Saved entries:
════════════════════
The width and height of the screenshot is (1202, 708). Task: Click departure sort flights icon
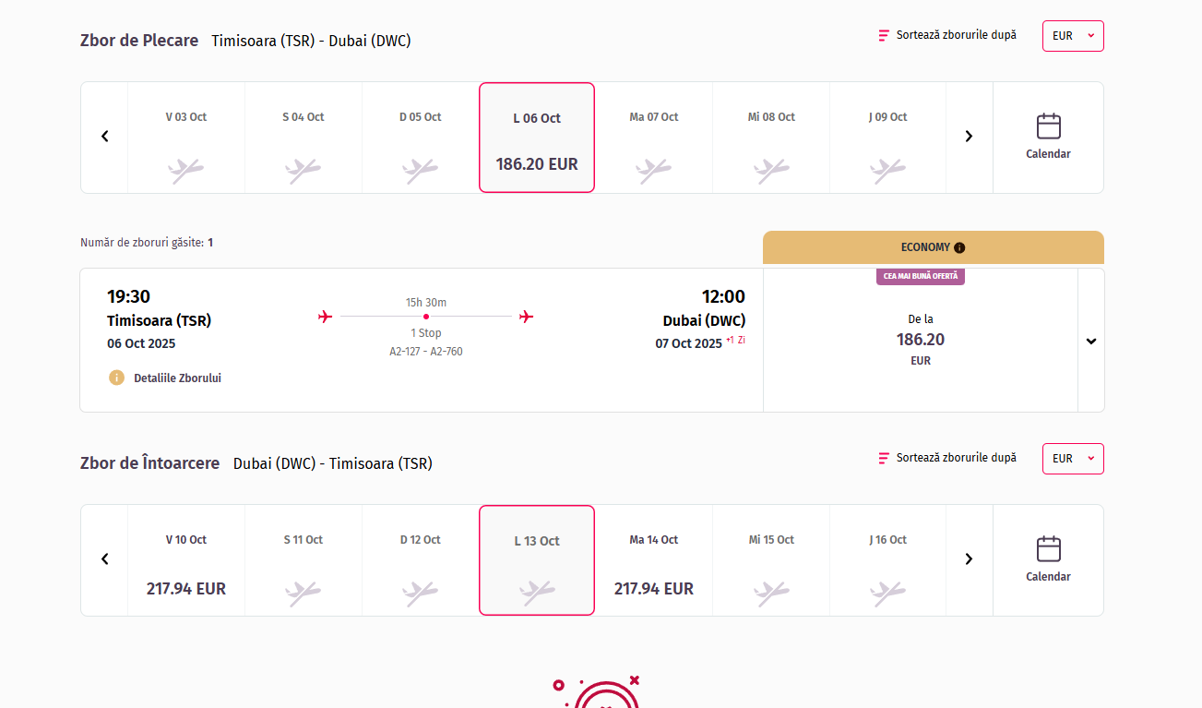[884, 36]
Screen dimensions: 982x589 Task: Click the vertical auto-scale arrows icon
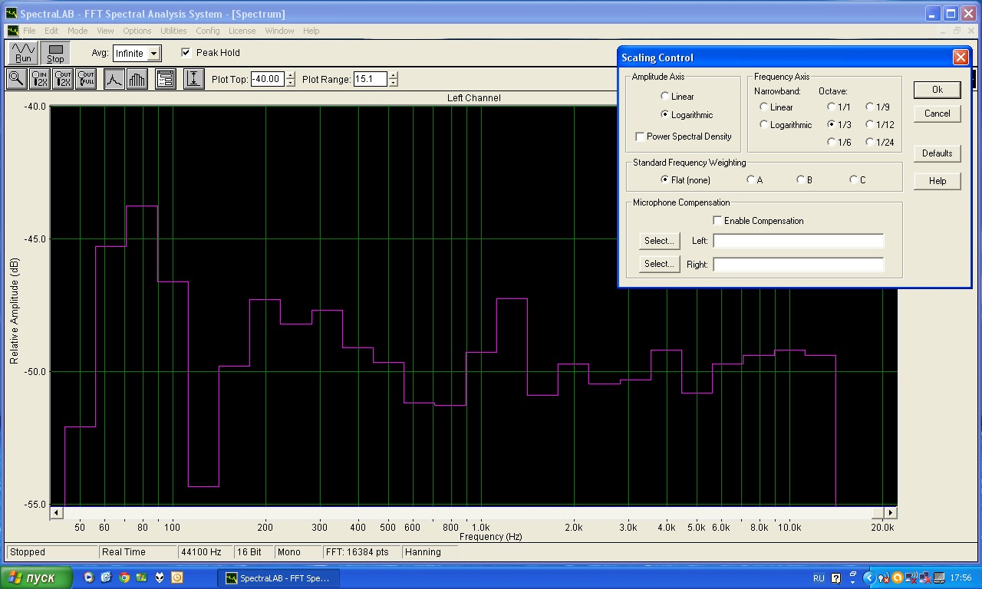pyautogui.click(x=194, y=79)
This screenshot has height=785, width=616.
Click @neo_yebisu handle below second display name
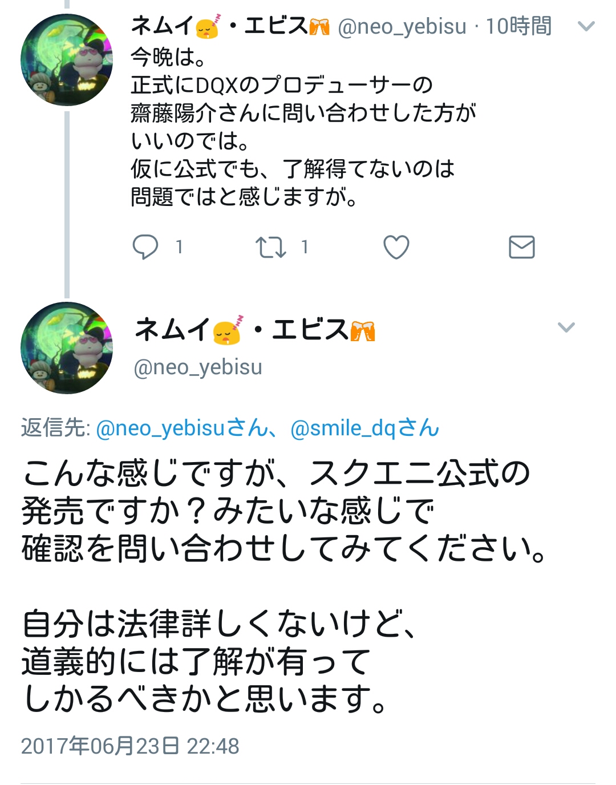point(198,367)
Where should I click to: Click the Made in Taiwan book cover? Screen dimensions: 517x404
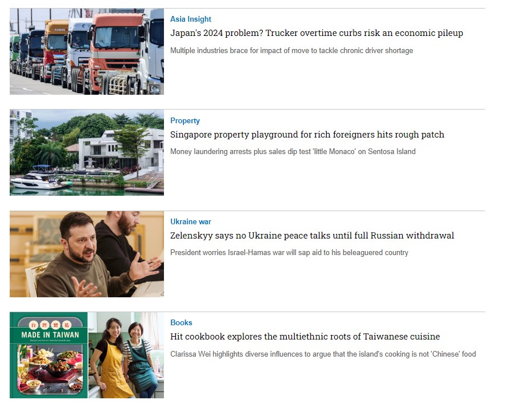click(x=49, y=355)
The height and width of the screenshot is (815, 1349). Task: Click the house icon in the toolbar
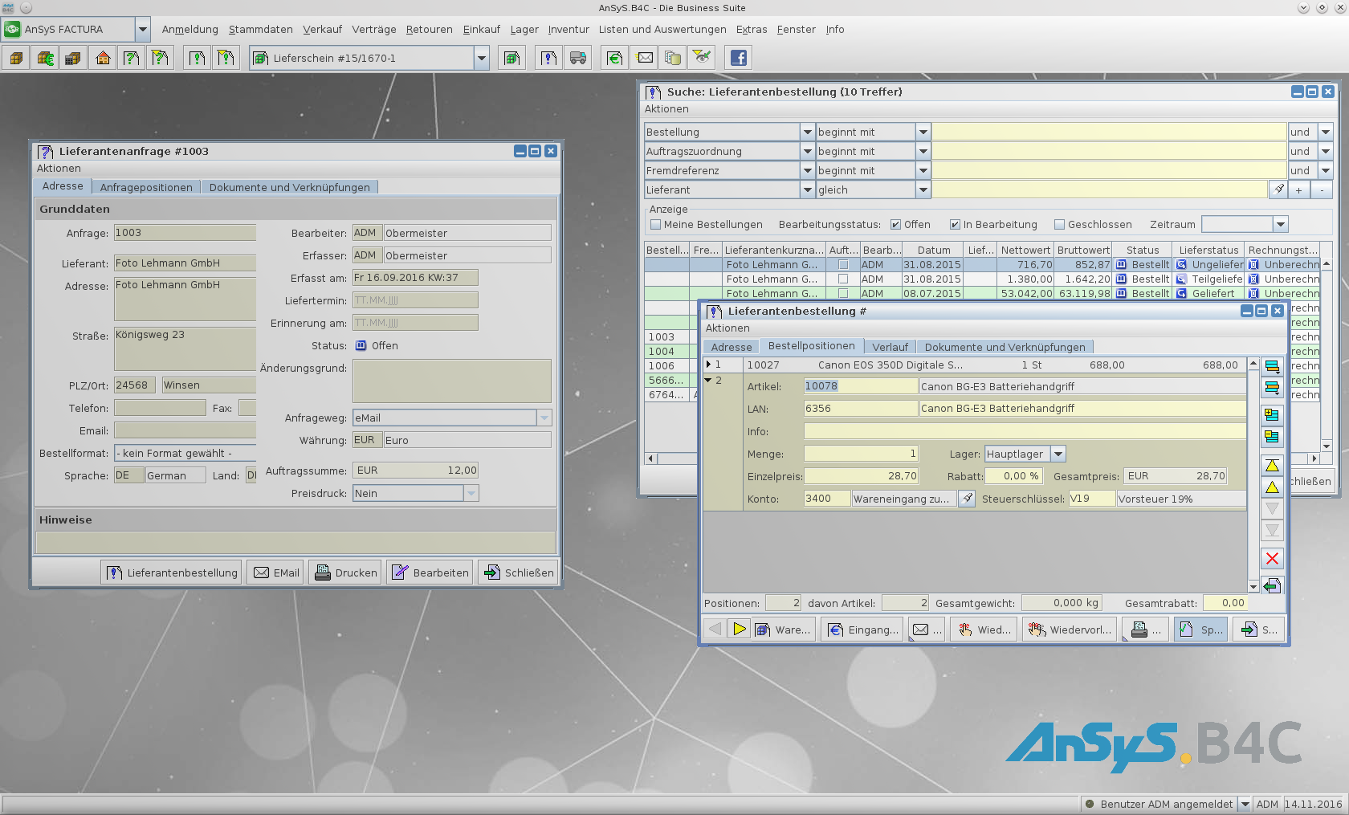[x=103, y=58]
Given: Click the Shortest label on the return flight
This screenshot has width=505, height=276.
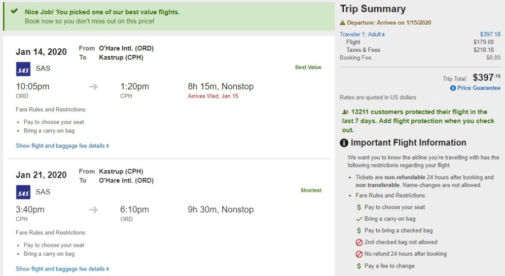Looking at the screenshot, I should (311, 191).
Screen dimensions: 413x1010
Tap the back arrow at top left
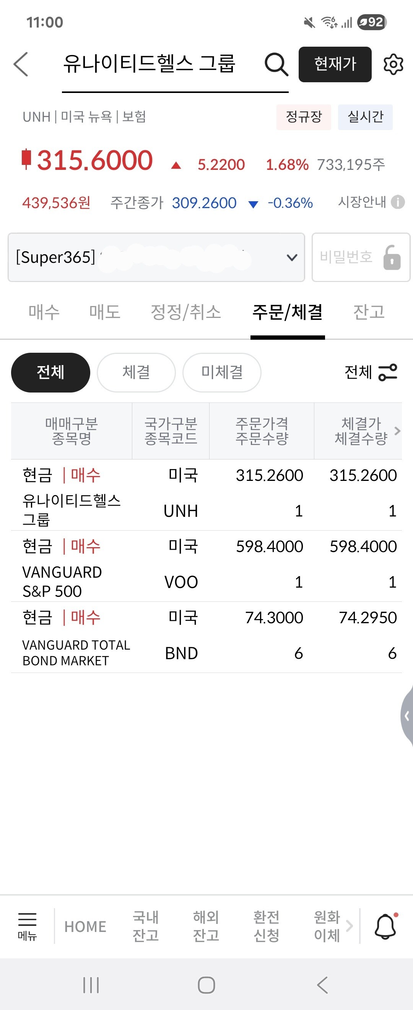pyautogui.click(x=21, y=64)
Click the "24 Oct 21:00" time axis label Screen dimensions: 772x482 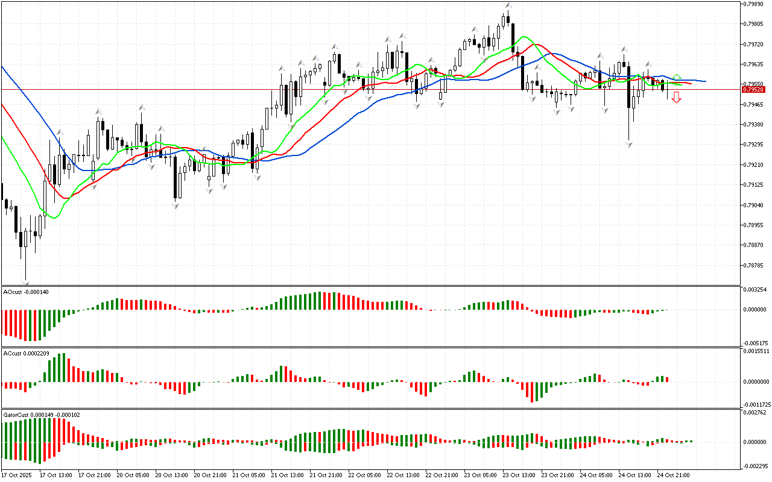coord(673,475)
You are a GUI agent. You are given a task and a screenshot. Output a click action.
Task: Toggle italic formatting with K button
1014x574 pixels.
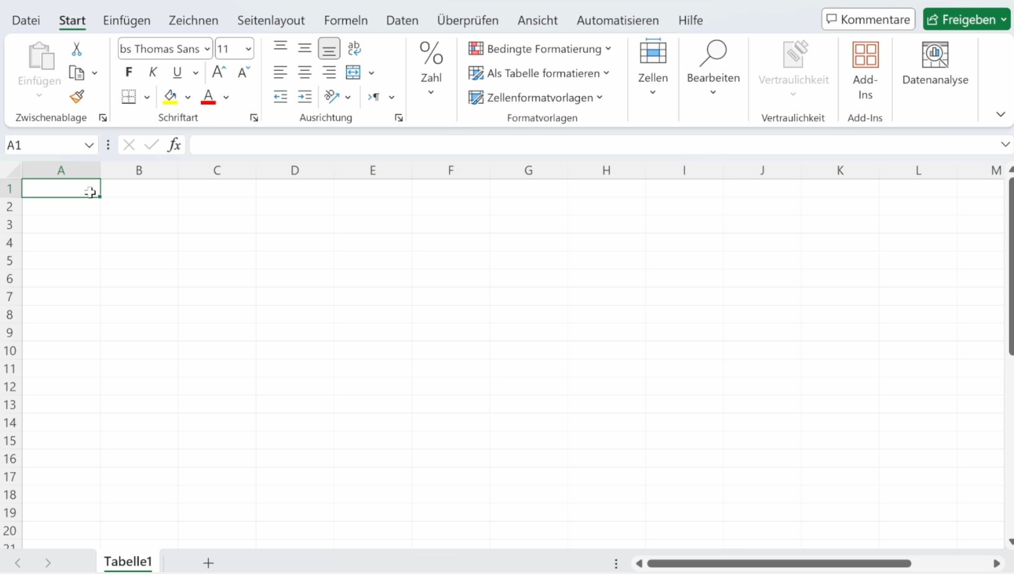coord(153,72)
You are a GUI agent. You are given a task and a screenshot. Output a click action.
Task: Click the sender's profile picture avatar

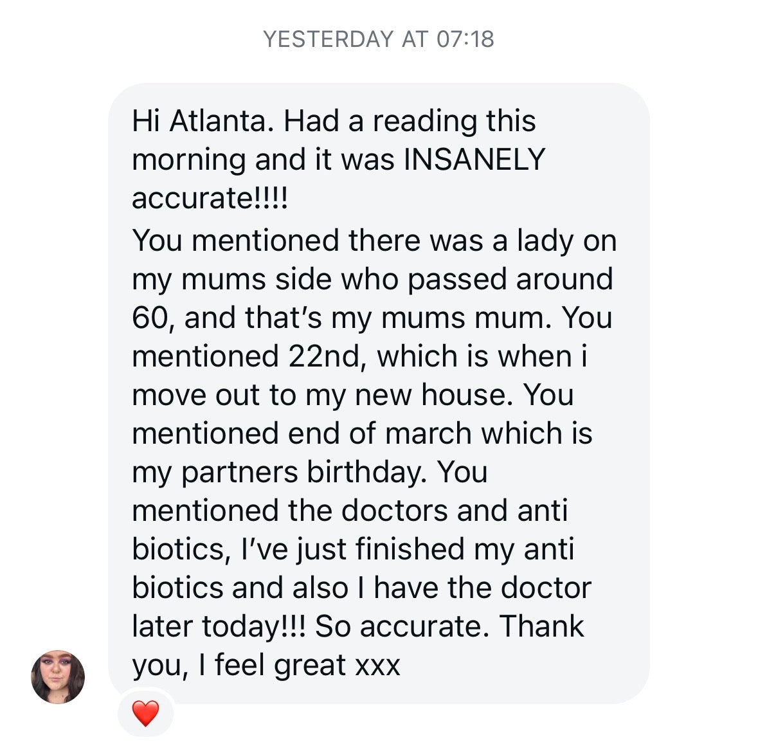pyautogui.click(x=58, y=676)
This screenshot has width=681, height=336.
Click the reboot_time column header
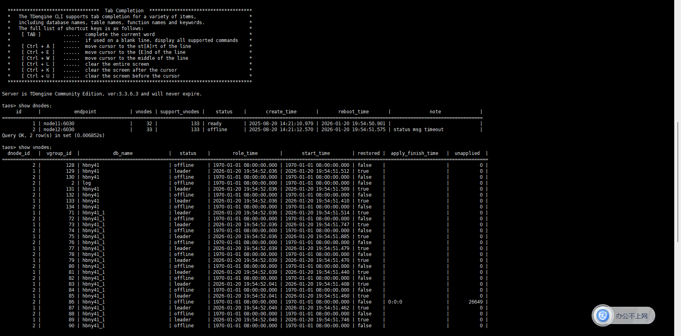tap(353, 112)
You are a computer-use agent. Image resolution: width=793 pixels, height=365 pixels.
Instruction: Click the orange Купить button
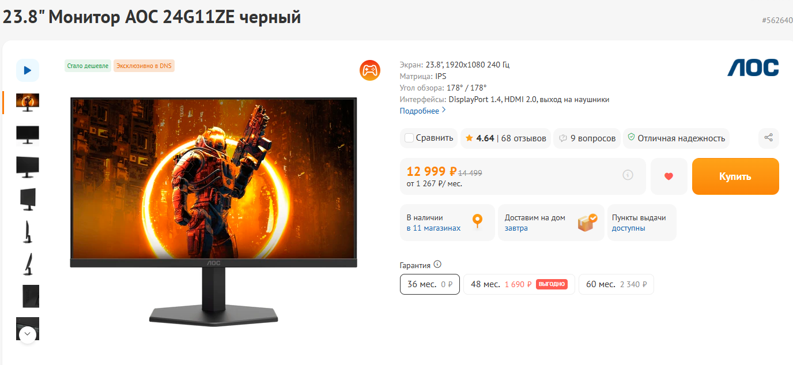click(x=735, y=176)
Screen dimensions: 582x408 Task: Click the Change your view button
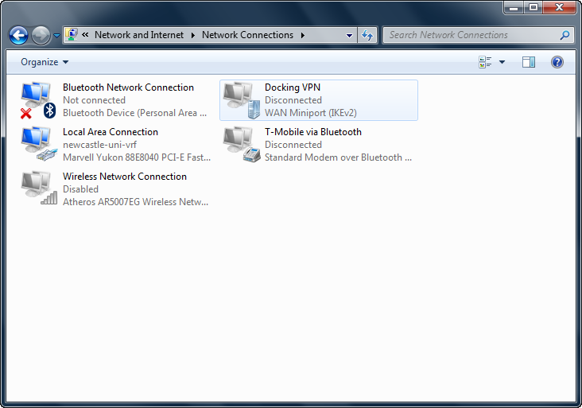(x=485, y=62)
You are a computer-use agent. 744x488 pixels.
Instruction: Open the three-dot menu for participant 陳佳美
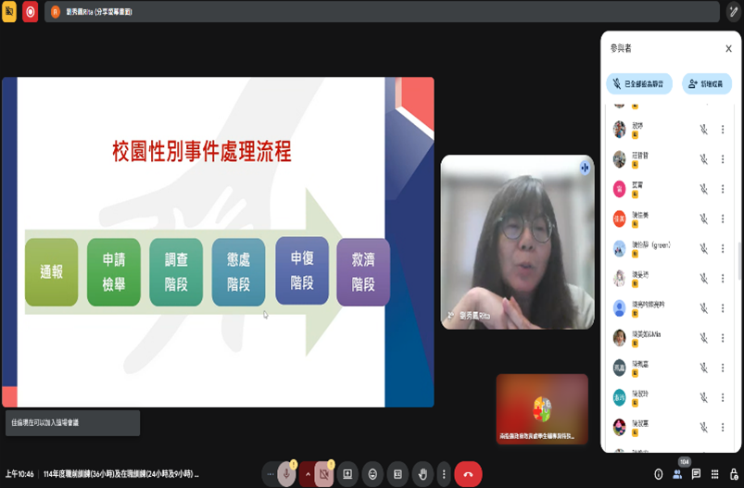click(722, 219)
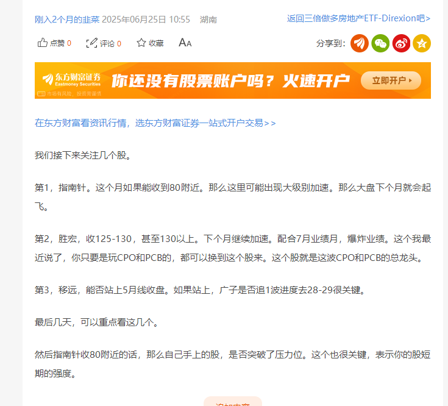Click the 收藏 label text
This screenshot has height=406, width=448.
(156, 43)
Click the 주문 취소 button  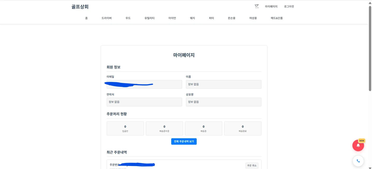(252, 165)
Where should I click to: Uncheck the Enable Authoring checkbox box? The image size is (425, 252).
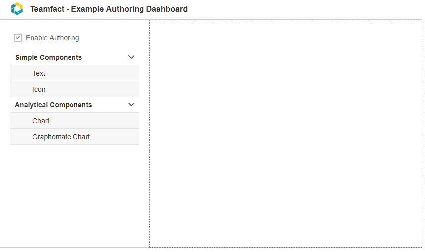pos(18,38)
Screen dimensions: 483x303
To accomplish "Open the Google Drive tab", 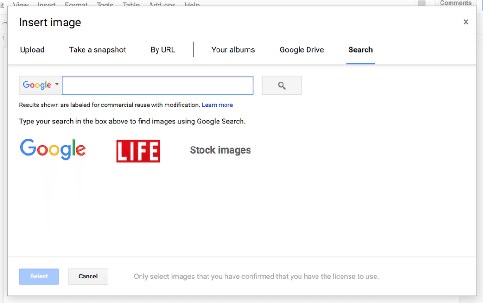I will click(x=301, y=49).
════════════════════
The problem:
Which lines of the data include "agent"? Copy each of them.

Solution to the problem:
You are a GUI agent. You are given a task and a screenshot. Output a click action.
You are a GUI agent. You are given a task and a screenshot. Output a click action.
You are a computer-use agent. Image resolution: width=793 pixels, height=365 pixels.
You are a computer-use agent. 744x488 pixels.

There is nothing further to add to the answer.